Exercise goal: Repeat every entry in full. Match each line exactly.

━━━━━ Recorded data

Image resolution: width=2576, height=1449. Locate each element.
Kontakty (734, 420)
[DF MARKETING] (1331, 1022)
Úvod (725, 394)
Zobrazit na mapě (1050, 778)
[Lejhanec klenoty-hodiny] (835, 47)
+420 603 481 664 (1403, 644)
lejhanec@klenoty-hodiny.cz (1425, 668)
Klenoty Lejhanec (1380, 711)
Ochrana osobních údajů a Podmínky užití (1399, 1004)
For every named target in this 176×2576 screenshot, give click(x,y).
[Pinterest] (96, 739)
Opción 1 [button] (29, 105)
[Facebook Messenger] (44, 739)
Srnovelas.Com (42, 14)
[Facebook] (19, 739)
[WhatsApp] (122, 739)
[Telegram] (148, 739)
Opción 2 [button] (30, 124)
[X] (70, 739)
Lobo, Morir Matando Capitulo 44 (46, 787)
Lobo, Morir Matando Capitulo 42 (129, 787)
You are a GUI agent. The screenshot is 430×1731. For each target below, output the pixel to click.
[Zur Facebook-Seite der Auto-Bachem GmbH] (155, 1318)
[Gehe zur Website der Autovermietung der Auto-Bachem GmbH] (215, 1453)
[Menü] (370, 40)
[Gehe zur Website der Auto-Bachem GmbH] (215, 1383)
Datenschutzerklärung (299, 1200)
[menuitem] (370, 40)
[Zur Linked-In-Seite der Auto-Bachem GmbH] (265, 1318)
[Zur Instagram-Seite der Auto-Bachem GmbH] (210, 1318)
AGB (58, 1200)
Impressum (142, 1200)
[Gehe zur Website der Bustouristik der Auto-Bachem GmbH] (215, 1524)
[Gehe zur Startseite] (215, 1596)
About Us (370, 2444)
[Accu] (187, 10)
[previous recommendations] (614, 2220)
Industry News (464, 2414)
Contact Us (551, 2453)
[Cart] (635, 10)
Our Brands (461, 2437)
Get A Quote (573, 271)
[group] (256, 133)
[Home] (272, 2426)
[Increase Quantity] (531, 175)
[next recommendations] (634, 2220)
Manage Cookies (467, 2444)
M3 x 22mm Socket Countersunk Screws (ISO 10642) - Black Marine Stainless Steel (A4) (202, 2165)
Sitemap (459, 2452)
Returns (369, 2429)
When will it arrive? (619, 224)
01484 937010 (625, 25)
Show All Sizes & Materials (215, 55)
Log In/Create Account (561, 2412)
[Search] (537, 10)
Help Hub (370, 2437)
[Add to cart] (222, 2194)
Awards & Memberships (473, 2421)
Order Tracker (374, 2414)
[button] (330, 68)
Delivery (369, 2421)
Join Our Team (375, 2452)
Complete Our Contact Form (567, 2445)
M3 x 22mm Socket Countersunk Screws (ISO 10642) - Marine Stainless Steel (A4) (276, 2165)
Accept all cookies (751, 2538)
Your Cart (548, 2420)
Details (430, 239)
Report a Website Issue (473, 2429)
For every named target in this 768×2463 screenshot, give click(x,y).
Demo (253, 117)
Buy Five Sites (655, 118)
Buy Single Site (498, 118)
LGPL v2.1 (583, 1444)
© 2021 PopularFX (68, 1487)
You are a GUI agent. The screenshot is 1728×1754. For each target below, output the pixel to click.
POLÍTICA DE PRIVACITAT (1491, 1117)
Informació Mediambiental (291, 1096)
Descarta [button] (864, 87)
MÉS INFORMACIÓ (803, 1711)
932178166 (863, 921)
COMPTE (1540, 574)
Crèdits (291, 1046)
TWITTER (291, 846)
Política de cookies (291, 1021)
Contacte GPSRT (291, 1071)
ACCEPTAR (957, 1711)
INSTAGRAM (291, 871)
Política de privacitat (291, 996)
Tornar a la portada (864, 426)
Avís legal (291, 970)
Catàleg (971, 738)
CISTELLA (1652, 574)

━━━━━━━━━━

Output for this exercise:
Image resolution: width=2576, height=1449. Locate each element.
Kontakty (734, 420)
[DF MARKETING] (1331, 1022)
Úvod (725, 394)
Zobrazit na mapě (1050, 778)
[Lejhanec klenoty-hodiny] (835, 47)
+420 603 481 664 (1403, 644)
lejhanec@klenoty-hodiny.cz (1425, 668)
Klenoty Lejhanec (1380, 711)
Ochrana osobních údajů a Podmínky užití (1399, 1004)
For every named target in this 176×2576 screenshot, give click(x,y).
[Pinterest] (96, 739)
Opción 1 [button] (29, 105)
[Facebook Messenger] (44, 739)
Srnovelas.Com (42, 14)
[Facebook] (19, 739)
[WhatsApp] (122, 739)
[Telegram] (148, 739)
Opción 2 [button] (30, 124)
[X] (70, 739)
Lobo, Morir Matando Capitulo 44 (46, 787)
Lobo, Morir Matando Capitulo 42 (129, 787)
You are a GUI agent. The screenshot is 430×1731. For each target below, output the pixel to click.
[Zur Facebook-Seite der Auto-Bachem GmbH] (155, 1318)
[Gehe zur Website der Autovermietung der Auto-Bachem GmbH] (215, 1453)
[Menü] (370, 40)
[Gehe zur Website der Auto-Bachem GmbH] (215, 1383)
Datenschutzerklärung (299, 1200)
[menuitem] (370, 40)
[Zur Linked-In-Seite der Auto-Bachem GmbH] (265, 1318)
[Zur Instagram-Seite der Auto-Bachem GmbH] (210, 1318)
AGB (58, 1200)
Impressum (142, 1200)
[Gehe zur Website der Bustouristik der Auto-Bachem GmbH] (215, 1524)
[Gehe zur Startseite] (215, 1596)
About Us (370, 2444)
[Accu] (187, 10)
[previous recommendations] (614, 2220)
Industry News (464, 2414)
Contact Us (551, 2453)
[Cart] (635, 10)
Our Brands (461, 2437)
Get A Quote (573, 271)
[group] (256, 133)
[Home] (272, 2426)
[Increase Quantity] (531, 175)
[next recommendations] (634, 2220)
Manage Cookies (467, 2444)
M3 x 22mm Socket Countersunk Screws (ISO 10642) - Black Marine Stainless Steel (A4) (202, 2165)
Sitemap (459, 2452)
Returns (369, 2429)
When will it arrive? (619, 224)
01484 937010 (625, 25)
Show All Sizes & Materials (215, 55)
Log In/Create Account (561, 2412)
[Search] (537, 10)
Help Hub (370, 2437)
[Add to cart] (222, 2194)
Awards & Memberships (473, 2421)
Order Tracker (374, 2414)
[button] (330, 68)
Delivery (369, 2421)
Join Our Team (375, 2452)
Complete Our Contact Form (567, 2445)
M3 x 22mm Socket Countersunk Screws (ISO 10642) - Marine Stainless Steel (A4) (276, 2165)
Accept all cookies (751, 2538)
Your Cart (548, 2420)
Details (430, 239)
Report a Website Issue (473, 2429)
For every named target in this 768×2463 screenshot, give click(x,y).
Demo (253, 117)
Buy Five Sites (655, 118)
Buy Single Site (498, 118)
LGPL v2.1 (583, 1444)
© 2021 PopularFX (68, 1487)
You are a GUI agent. The screenshot is 1728×1754. For each target below, output the pixel to click.
POLÍTICA DE PRIVACITAT (1491, 1117)
Informació Mediambiental (291, 1096)
Descarta [button] (864, 87)
MÉS INFORMACIÓ (803, 1711)
932178166 (863, 921)
COMPTE (1540, 574)
Crèdits (291, 1046)
TWITTER (291, 846)
Política de cookies (291, 1021)
Contacte GPSRT (291, 1071)
ACCEPTAR (957, 1711)
INSTAGRAM (291, 871)
Política de privacitat (291, 996)
Tornar a la portada (864, 426)
Avís legal (291, 970)
Catàleg (971, 738)
CISTELLA (1652, 574)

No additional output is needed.